У погрузочной платформы за зданием моритория появился грузовик, из которого выскочили двое мужчин в знакомой светло-голубой униформе. «Из транспортной фирмы «Атлас Интерплейн Ван энд Сторадж», — подумал Герберт. — Привезли еще одного полуживого, ушедшего из этого мира, или же должны забрать отсюда кого-то, чье время кончилось». Он лениво направился туда, чтобы проверить, в чем дело, но в этот момент его секретарша воскликнула:

— Герр Шонхейт фон Фогельзанг, простите, что отрываю вас, но один из клиентов просит вас помочь разбудить его родственника. — Голос ее зазвучал как-то особенно, когда она добавила: — Это мистер Глен Ранситер; он приехал сюда из Североамериканской Федерации.

Высокий пожилой мужчина подошел к нему быстрым пружинящим шагом.
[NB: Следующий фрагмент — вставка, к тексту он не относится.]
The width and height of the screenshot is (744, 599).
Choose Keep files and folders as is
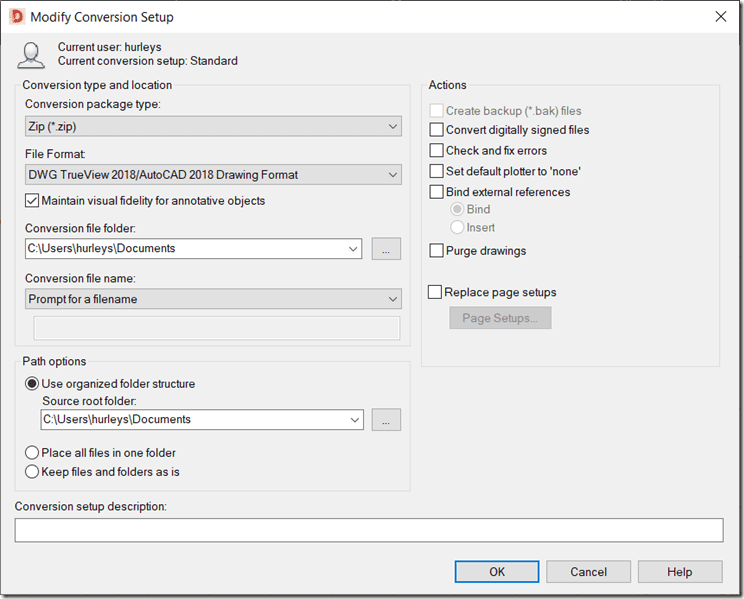[x=33, y=472]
На нем был разноцветный немнущийся костюм из искусственной ткани, вязаный жилет и тканый галстук. Слегка выдвинув вперед свою мощную голову, он смотрел вокруг себя; глаза его были немного навыкате, круглые, живые и необычайно чуткие. На лице Ранситера было выражение профессиональной сердечности и внимания, которые только что были сосредоточены на Герберте и почти тут же переместились куда-то, словно Ранситер сосредоточился на делах, которые могут произойти в будущем.
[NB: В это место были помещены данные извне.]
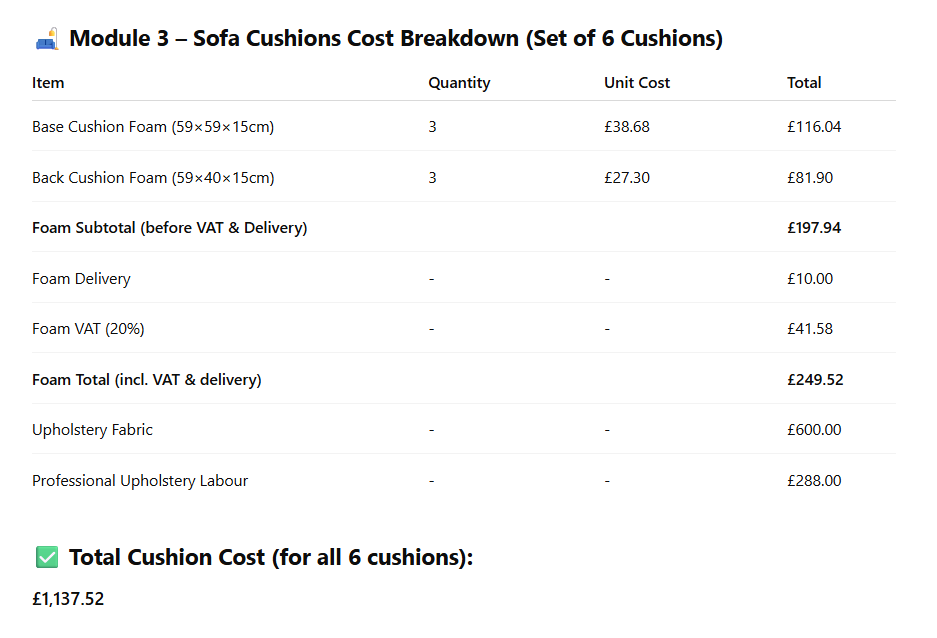This screenshot has width=937, height=638.
Task: Click the Foam Subtotal £197.94 value
Action: [x=814, y=228]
— Как поживает Элла? — загремел Ранситер; казалось, что голос; его усиливается электронными устройствами. — Нельзя ли ее немного расшевелить и поговорить с ней? Ей всего двадцать лет — она должна быть в лучшей форме, нежели вы или я.
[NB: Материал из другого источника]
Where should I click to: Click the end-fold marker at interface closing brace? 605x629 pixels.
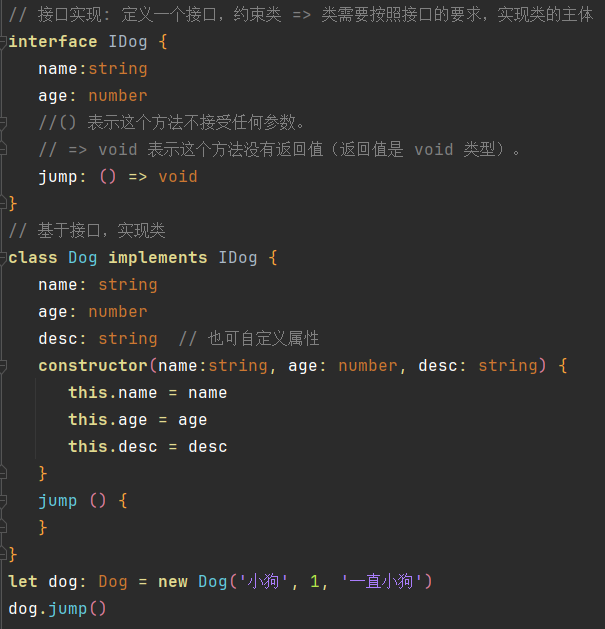tap(4, 203)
Он захохотал, но хохот его имел абстрактный характер; он всегда хохотал, всегда улыбался, всегда говорил гремящим голосом, но в сущности никого не замечал, и никто его не интересовал — это только его тело улыбалось, кланялось или подавало руку. Ничто не доходило до его разума, который всегда оставался как бы в стороне.